Reflect on the following questions. Please write your responses to each.

  • How did you first come to know your racial and/or ethnic identity?

    • What was that exact moment like for you when realized you were [Insert racial/ethnic identity]? Where were you? How old were you? What were the circumstances? How did it make you feel?

  • When, if ever, did you learn about shared characteristics of people with your racial and/or ethnic identity? Are there certain qualities that distinguish your racial and/or ethnic identity from other groups?

  • Who were the people in your life who shared the same racial identity as you and what were there positions?

  • Was there a time when you recall feeling “different” from those around you because of your racial and/or ethnic identity?

  • Because of that experience, do you relate more, less, or differently to people you perceive as “different”?

  • What biases (explicit or implicit) might you have about yourself or others with shared or different racial and ethnic backgrounds from your own?
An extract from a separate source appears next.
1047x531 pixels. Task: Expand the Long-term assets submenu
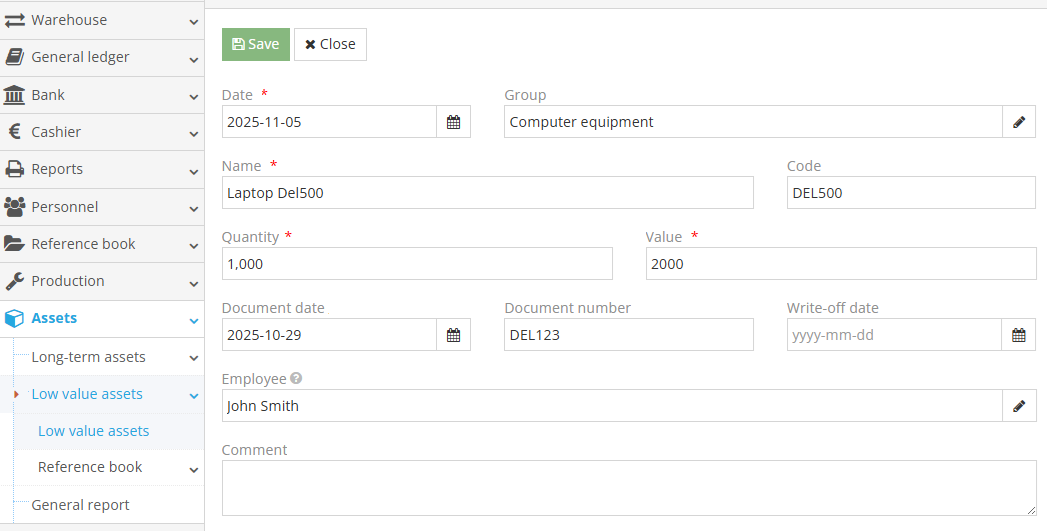193,358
  • How might these biases inform your interaction with patients with shared or different racial and ethnic backgrounds from your own? What conscious and/or unconscious biases might be at play?

Exercise Debrief

The purpose of this exercise is to allow you to reflect on the moment or circumstances under which you first became aware of your racial and/or ethnic identity. The reflection that follows should identify the conscious and unconscious impact of those circumstances on the formation of one's own racial and ethnic identity. The intended result of the exercise is an enhanced and authentic awareness of how the construct of race is a profound organizing principle in nearly every sector of the American society. Also, it should help to link how one's racial identity can have actual adverse consequences on their health and well-being due to the perpetuation of false dominant narratives, institutional and individual racism, and the cycle of unconscious bias in clinical medicine. As part of this exercise, you can begin to deconstruct the impact of realizing your own racial and ethnic identity, how the formation of that identity is expressed in your own life and with others, and the creation of new or reinforcement of existing biases.